From the offset it is clear that director Jon Watts is trying to innovate, to surprise the audience with something new, however using a brighter colour palette and a selection of musical cues does not change the fact that the skeleton of each film is the same. The villain is always forgettable yet well acted, here Keaton is formidable as Vulture but his motives are foggy. He wants to take revenge on the Avengers in their ivory towers but does so by selling weapons to thugs to buy himself an ivory tower for his family.
The action scenes although destructive are almost always aimless. As the ferry gets split in half part way through I should have been exhilarated, instead the whole sequence was a drag. In 2015’s Age of Ultron the entire fictional city of Sokovia is ripped from the Earth and rises into the sky, the end result in a series of ever more catastrophic events across multiple films. In cinema as in real life our empathy and interest towards conflict and disaster only extends so far before we become numb. I did not care about the ferry nor the people on it because I have seen it relentlessly in every Marvel film. What the viewer will not become numb to is good character development and clear motives, something that most superhero films, including this one, lack. Far too often brilliant actors are wasted in one-dimensional or bit roles, Tony Revolori, Donald Glover, Kenneth Choi and Hannibal Buress all fall into these categories.
Self promotion is another issue prevalent in the Marvel franchise. Every release will at some point reference its predecessors and advertise a few more. The deeper we go into the franchise the worse it gets. While this allows for more complex storylines that work across multiple films it alienates the average moviegoer. You would not be able to fully comprehend the events of Homecoming unless you had seen Civil War, and that was the build up of multiple films in itself. Suddenly you have 16 films you have to watch as a prerequisite for simply understanding the latest release. There are 3 more in post production as of writing with one more filming and multiple more in the works.

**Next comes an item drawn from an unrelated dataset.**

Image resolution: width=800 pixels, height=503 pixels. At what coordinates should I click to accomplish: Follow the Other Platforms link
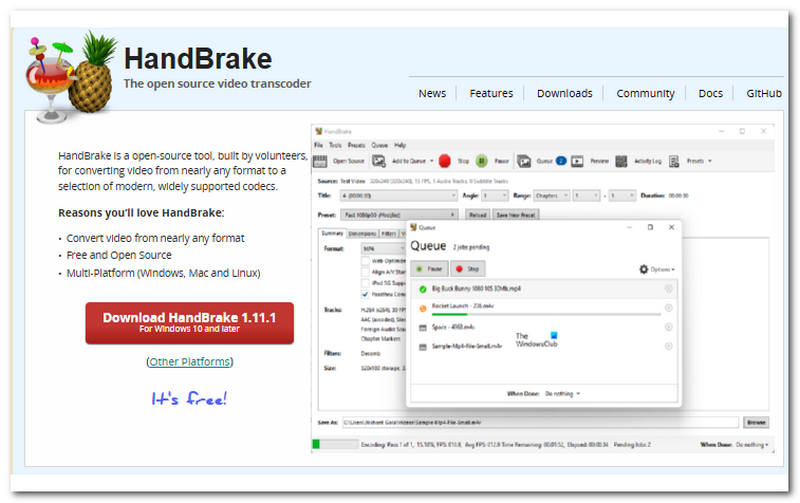point(189,361)
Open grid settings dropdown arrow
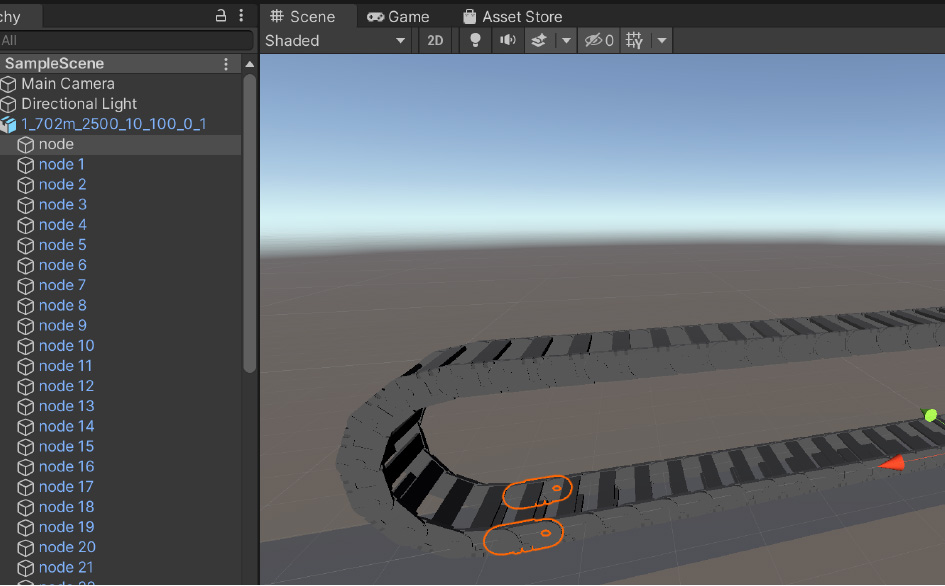Image resolution: width=945 pixels, height=586 pixels. 662,40
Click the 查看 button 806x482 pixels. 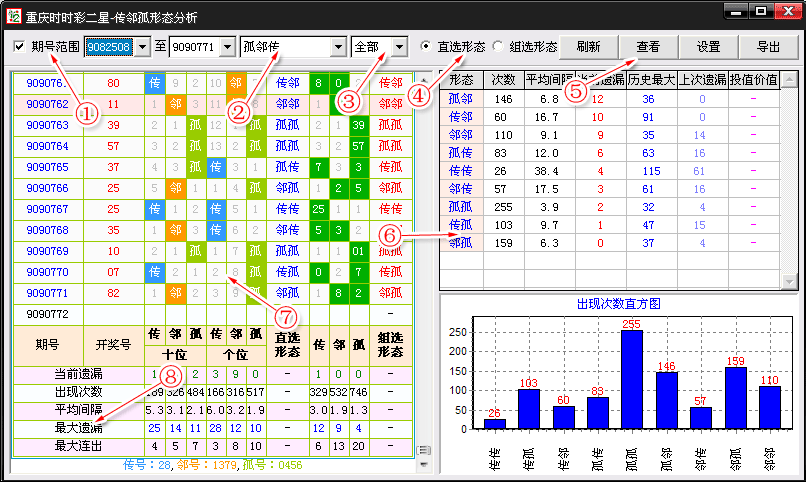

As more time passes the issue will continue to get worse and diminishing returns is inevitable.
Spider-Man: Homecoming is the first indication that Marvel might deviate from its formulaic structure of producing films. The original elevator pitch for this would have been ‘High School drama’ yet the creative licence given to the writers never extends to a majority. It always has to be a superhero film first and foremost. If Marvel wants to remain relevant it has to evolve, to stop making the same movie in a different skin. Homecoming is a step in the right direction but for every one step forward they seem to take 2 steps back.